Our goal within the river component of the Outdoor Program, aligned with the Mission Statement, is to provide a safe, but challenging environment for students to develop their leadership skills, while encouraging a sustainable form of environmental and wilderness ethic. In addition, we've found that students gain an appreciation for the local area and its resources few St. Lawrence students find. Many O.P.-involved students leave St. Lawrence with a body of river knowledge and skill that will no-doubt carry over into life-long recreation and a love of the outdoors.
Recent mid-semester break and weekend offerings have included multi-day whitewater canoe trips in Algonquin Provincial Park, kayaking local whitewater on the Grasse, Raquette, St. Regis, and Oswegatchie Rivers, and whitewater trips to Tennessee, West Virginia, and the Carolina's. The O.P. also offers Swiftwater Rescue to those students participating in the Hadwen Guide Program. The river-based experiences offered by the O.P. will see over 210 student/instructor days this semester alone.
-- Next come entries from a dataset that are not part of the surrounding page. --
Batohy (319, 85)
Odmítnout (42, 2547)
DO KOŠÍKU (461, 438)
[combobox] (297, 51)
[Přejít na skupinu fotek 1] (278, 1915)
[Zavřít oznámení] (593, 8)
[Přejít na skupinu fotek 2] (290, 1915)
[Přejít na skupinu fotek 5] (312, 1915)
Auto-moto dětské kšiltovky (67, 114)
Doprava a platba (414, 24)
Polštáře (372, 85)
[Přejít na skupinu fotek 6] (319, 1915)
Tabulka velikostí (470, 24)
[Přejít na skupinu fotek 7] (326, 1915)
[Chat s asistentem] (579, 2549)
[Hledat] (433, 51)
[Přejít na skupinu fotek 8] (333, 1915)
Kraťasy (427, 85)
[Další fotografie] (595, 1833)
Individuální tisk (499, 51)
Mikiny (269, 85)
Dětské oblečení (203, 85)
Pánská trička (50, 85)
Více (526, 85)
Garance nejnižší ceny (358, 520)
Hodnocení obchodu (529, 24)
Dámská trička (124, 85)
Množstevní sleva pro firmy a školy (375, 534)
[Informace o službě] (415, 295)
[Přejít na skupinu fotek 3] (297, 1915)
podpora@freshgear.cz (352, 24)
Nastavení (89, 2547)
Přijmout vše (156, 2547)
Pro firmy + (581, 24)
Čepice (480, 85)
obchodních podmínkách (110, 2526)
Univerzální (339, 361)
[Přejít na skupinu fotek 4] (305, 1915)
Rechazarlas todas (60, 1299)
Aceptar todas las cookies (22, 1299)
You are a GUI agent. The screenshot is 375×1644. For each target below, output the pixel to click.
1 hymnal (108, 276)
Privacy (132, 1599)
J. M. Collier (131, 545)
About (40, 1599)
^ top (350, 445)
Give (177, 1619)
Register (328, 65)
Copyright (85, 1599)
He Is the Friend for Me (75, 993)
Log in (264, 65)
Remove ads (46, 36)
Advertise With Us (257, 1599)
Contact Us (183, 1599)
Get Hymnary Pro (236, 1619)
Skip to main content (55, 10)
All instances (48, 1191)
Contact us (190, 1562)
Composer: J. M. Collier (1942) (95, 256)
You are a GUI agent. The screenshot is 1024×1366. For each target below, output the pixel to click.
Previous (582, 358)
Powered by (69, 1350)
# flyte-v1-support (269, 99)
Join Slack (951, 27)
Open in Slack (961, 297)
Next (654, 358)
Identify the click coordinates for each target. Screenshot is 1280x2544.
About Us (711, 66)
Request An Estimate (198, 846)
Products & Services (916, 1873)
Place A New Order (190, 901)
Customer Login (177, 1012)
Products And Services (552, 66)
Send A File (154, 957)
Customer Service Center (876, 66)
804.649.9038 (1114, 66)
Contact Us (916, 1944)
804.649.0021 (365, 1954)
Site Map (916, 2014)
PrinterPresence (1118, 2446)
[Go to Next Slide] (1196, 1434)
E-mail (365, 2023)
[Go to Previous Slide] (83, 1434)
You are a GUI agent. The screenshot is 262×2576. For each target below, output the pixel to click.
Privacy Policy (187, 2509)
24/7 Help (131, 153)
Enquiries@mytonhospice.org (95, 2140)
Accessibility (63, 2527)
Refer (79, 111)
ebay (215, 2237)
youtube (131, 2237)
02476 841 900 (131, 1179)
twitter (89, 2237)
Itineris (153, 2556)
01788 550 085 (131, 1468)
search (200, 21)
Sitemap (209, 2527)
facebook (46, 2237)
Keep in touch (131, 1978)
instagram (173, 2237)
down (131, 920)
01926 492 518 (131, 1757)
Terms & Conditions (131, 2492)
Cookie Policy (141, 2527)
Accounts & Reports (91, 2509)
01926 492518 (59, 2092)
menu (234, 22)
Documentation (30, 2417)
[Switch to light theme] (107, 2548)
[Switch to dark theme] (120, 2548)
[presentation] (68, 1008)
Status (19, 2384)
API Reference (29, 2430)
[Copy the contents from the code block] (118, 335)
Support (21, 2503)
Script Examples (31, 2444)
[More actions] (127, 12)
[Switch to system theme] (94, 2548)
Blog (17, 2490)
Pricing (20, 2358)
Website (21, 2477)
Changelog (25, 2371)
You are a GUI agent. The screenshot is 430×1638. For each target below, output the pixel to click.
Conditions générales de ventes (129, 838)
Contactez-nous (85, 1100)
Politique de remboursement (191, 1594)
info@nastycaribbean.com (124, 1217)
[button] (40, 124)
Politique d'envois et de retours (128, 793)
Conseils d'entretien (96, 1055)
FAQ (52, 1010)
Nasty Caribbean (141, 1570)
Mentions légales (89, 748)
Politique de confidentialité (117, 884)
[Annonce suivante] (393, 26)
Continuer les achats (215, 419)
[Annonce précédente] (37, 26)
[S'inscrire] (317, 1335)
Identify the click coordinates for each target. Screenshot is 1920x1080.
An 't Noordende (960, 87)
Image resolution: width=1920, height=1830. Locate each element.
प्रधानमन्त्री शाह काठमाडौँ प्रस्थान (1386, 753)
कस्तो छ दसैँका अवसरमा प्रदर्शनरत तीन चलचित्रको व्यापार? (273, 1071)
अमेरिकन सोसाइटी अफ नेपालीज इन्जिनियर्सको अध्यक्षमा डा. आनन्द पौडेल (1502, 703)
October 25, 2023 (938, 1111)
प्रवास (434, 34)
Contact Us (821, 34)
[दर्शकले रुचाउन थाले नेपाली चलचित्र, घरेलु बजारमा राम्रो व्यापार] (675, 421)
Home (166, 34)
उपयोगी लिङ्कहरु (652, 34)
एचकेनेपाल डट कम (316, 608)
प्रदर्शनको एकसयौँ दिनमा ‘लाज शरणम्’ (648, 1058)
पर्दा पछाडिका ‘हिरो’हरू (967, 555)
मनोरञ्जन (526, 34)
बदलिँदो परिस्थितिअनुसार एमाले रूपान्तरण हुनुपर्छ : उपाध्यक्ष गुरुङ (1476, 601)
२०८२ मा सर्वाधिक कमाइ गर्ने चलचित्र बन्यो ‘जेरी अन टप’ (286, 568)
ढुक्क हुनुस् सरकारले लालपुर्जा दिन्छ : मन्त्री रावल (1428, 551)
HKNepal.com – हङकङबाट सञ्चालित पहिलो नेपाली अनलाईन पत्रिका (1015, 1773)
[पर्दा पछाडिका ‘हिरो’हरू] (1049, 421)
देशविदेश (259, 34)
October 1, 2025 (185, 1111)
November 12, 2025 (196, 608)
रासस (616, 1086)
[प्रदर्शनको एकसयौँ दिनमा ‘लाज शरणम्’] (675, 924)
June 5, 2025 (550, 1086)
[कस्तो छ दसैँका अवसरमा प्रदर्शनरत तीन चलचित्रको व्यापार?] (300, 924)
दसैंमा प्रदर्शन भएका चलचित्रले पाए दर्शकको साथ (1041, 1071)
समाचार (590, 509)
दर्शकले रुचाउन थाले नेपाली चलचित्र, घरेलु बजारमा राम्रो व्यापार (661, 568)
For those with less time to commit, The Canoe Shack on the Little River provides the campus community with boats to explore the Little and Grasse Rivers' on a more spontaneous basis. Last fall, the ‘Shack saw over 350 students and faculty take advantage of the canoes and kayaks.
Through the Hadwen Guide program and the Canoe Shack alone, the water-based programming is employing eleven students this spring. Not typical student work, these students gain a sense of ownership, responsibility, and leadership skills while on the job.
According to the last National Survey on Recreation and the Environment (2001), a comparison of recreation trends in the U.S., the highest growth rate (over 100% since 1995) in any given outdoor activity was found to be kayaking. Canoeing participation rates rose over 40% since 1994. In the state of Maine, whitewater rafting participants increased from 60,000 people to over 91,000 in 2001 (2003 Maine SCORP).
It is our hope that the Outdoor Program's water-based curriculum will help support these national trends toward a more outdoor-oriented populace. Finding value in unpolluted, pristine rivers, whether it be intrinsically, recreationally, or for survival, is the first step in conserving and preserving these resources, which ultimately, should be everyone's goal.